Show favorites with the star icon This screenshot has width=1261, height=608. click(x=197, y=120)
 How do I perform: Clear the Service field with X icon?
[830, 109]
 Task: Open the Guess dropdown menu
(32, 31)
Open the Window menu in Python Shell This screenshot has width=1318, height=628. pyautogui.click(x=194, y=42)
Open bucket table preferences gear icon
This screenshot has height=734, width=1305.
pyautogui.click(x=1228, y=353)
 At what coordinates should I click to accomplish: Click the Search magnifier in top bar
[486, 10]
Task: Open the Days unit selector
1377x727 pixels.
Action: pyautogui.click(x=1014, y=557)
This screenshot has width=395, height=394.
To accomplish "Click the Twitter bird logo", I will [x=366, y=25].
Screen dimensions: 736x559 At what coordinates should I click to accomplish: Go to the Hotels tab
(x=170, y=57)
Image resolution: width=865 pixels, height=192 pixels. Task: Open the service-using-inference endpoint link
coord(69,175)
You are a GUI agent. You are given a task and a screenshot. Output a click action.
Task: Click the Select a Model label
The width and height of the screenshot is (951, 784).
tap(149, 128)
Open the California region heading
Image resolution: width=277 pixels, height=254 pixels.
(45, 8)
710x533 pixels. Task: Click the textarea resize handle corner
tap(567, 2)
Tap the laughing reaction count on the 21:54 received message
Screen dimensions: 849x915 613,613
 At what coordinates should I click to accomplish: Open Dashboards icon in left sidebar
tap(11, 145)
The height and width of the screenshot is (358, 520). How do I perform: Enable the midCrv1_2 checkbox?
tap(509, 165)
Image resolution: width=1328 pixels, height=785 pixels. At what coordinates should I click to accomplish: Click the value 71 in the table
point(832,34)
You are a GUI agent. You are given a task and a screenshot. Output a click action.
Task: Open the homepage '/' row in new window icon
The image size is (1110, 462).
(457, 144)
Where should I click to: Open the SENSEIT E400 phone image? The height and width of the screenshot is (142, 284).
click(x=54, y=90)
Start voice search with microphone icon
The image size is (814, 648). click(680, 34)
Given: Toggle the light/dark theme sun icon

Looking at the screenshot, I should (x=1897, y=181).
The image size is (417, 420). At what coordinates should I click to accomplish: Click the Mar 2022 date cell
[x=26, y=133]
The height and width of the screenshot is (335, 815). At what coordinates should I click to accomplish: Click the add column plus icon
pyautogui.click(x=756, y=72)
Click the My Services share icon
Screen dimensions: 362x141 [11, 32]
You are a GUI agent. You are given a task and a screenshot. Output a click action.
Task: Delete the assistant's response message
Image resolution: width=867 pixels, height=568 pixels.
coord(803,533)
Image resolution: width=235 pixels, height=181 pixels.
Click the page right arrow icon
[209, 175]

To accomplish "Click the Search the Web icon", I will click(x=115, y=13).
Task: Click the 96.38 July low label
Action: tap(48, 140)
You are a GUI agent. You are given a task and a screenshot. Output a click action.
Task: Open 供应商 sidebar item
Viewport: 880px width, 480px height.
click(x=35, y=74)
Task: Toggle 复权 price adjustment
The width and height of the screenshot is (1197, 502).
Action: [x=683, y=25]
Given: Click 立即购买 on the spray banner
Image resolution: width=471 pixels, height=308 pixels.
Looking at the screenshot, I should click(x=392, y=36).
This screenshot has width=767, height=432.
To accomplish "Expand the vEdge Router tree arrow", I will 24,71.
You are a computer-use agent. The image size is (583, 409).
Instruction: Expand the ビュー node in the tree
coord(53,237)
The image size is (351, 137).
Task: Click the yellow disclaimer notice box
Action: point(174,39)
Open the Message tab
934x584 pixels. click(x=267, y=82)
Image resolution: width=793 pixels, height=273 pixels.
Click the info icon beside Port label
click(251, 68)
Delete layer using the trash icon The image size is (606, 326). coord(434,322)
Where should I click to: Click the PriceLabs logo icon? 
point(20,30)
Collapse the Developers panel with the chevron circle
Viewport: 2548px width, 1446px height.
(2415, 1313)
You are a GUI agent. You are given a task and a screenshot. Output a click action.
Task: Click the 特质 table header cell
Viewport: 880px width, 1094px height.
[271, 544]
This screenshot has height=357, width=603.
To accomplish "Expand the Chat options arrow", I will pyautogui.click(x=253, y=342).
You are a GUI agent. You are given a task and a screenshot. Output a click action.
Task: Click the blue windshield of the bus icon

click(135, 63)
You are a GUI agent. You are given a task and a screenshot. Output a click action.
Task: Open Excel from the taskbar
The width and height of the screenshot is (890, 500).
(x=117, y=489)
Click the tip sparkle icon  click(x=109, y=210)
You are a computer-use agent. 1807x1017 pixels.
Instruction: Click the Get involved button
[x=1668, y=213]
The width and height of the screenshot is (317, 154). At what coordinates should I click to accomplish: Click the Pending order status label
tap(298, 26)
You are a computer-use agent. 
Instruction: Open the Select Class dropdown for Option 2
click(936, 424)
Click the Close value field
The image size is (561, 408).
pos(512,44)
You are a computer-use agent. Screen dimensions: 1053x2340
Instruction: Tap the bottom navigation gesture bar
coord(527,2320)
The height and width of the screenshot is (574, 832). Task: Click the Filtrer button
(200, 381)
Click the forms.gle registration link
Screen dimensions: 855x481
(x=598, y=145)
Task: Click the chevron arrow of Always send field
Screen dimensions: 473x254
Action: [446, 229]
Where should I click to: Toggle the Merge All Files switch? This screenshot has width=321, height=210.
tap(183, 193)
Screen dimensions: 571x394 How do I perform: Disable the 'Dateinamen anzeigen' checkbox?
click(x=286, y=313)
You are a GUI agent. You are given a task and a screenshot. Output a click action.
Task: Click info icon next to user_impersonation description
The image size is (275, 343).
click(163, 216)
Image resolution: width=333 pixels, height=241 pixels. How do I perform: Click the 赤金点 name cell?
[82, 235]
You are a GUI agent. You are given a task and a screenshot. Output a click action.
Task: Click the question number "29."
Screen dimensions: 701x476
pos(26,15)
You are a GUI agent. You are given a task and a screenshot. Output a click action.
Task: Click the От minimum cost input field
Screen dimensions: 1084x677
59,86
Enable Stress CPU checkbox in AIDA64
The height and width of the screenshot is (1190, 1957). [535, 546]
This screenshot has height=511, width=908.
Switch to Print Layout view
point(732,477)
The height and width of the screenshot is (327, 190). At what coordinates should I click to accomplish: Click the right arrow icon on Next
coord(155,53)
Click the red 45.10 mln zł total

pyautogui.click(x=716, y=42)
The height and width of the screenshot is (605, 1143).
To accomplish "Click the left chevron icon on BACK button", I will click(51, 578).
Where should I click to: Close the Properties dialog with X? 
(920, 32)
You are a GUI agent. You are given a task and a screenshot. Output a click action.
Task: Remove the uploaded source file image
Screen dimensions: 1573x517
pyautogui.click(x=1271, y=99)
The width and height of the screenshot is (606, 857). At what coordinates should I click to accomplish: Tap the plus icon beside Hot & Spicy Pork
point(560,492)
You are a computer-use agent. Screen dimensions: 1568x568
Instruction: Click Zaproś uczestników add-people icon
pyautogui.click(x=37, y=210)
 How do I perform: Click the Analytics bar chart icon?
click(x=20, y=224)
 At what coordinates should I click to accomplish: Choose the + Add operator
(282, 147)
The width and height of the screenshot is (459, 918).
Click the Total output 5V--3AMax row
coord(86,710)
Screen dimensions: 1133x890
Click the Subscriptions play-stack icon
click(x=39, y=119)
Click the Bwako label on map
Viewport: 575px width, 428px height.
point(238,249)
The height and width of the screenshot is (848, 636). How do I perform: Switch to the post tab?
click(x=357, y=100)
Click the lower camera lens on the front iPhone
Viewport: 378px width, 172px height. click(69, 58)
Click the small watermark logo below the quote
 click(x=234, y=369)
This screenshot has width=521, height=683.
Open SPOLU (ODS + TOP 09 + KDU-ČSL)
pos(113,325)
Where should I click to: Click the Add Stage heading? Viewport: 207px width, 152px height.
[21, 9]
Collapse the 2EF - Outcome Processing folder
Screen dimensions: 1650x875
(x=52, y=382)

- What you will do
Copy the records above verbatim, from the line containing "Enable Stress CPU checkbox in AIDA64" through the line containing "click(x=20, y=224)", with both of those lines included.

- Complete output
Enable Stress CPU checkbox in AIDA64
The height and width of the screenshot is (1190, 1957). [535, 546]
This screenshot has height=511, width=908.
Switch to Print Layout view
point(732,477)
The height and width of the screenshot is (327, 190). At what coordinates should I click to accomplish: Click the right arrow icon on Next
coord(155,53)
Click the red 45.10 mln zł total

pyautogui.click(x=716, y=42)
The height and width of the screenshot is (605, 1143).
To accomplish "Click the left chevron icon on BACK button", I will click(51, 578).
Where should I click to: Close the Properties dialog with X? 
(920, 32)
You are a GUI agent. You are given a task and a screenshot. Output a click action.
Task: Remove the uploaded source file image
Screen dimensions: 1573x517
pyautogui.click(x=1271, y=99)
The width and height of the screenshot is (606, 857). At what coordinates should I click to accomplish: Tap the plus icon beside Hot & Spicy Pork
point(560,492)
You are a computer-use agent. Screen dimensions: 1568x568
Instruction: Click Zaproś uczestników add-people icon
pyautogui.click(x=37, y=210)
 How do I perform: Click the Analytics bar chart icon?
click(x=20, y=224)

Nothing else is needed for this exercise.